[Dataset entries]
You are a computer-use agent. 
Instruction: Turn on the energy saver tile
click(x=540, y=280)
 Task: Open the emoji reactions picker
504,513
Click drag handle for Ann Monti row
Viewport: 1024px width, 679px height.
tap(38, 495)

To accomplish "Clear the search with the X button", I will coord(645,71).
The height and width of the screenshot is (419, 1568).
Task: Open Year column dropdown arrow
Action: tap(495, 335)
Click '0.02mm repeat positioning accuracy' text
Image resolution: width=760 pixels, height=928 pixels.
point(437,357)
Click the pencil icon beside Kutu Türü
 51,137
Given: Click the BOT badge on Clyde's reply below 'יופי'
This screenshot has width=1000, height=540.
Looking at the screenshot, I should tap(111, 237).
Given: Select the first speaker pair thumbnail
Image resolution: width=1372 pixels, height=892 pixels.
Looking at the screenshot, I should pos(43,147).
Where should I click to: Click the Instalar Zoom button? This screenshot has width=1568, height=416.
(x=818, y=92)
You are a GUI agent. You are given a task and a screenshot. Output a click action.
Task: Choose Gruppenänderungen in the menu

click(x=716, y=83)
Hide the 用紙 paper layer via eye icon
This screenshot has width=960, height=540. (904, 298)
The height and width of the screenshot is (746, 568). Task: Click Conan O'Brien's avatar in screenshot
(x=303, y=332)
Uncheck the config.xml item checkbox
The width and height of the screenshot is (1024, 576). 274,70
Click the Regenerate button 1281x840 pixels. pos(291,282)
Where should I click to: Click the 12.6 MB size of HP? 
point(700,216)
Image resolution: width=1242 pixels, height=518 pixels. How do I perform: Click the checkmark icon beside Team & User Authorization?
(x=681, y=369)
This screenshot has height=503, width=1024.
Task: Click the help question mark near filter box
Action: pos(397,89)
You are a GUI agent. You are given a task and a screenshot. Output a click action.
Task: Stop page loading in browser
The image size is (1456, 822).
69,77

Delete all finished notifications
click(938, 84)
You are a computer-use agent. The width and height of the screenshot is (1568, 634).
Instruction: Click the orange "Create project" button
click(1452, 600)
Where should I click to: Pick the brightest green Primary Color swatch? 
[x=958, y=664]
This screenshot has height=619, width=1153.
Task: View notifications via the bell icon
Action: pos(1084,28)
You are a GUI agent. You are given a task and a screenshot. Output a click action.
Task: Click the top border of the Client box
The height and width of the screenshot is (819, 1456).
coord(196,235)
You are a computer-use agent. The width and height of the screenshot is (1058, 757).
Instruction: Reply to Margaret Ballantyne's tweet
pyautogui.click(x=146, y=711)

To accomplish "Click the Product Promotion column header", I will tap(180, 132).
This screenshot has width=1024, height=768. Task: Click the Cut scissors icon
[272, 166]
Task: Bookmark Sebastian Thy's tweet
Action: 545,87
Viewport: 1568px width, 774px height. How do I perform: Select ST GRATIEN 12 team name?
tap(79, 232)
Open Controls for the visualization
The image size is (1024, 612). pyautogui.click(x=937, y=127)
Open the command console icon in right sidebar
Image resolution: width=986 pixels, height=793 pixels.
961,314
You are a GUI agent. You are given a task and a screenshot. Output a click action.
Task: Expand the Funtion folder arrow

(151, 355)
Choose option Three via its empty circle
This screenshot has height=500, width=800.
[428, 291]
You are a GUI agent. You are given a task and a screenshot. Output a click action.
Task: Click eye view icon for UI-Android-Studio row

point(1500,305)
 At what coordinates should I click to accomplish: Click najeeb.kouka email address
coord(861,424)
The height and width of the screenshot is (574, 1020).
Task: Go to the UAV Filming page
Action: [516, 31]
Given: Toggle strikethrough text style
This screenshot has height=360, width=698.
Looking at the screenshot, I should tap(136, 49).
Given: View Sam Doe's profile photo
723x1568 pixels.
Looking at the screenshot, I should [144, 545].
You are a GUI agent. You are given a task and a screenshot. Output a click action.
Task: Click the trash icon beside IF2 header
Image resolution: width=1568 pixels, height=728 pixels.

[Problem]
Find and copy each line above holding "header".

[Task solution]
To accomplish "Click the Product Promotion column header", I will tap(180, 132).
Task: Click the trash icon beside IF2 header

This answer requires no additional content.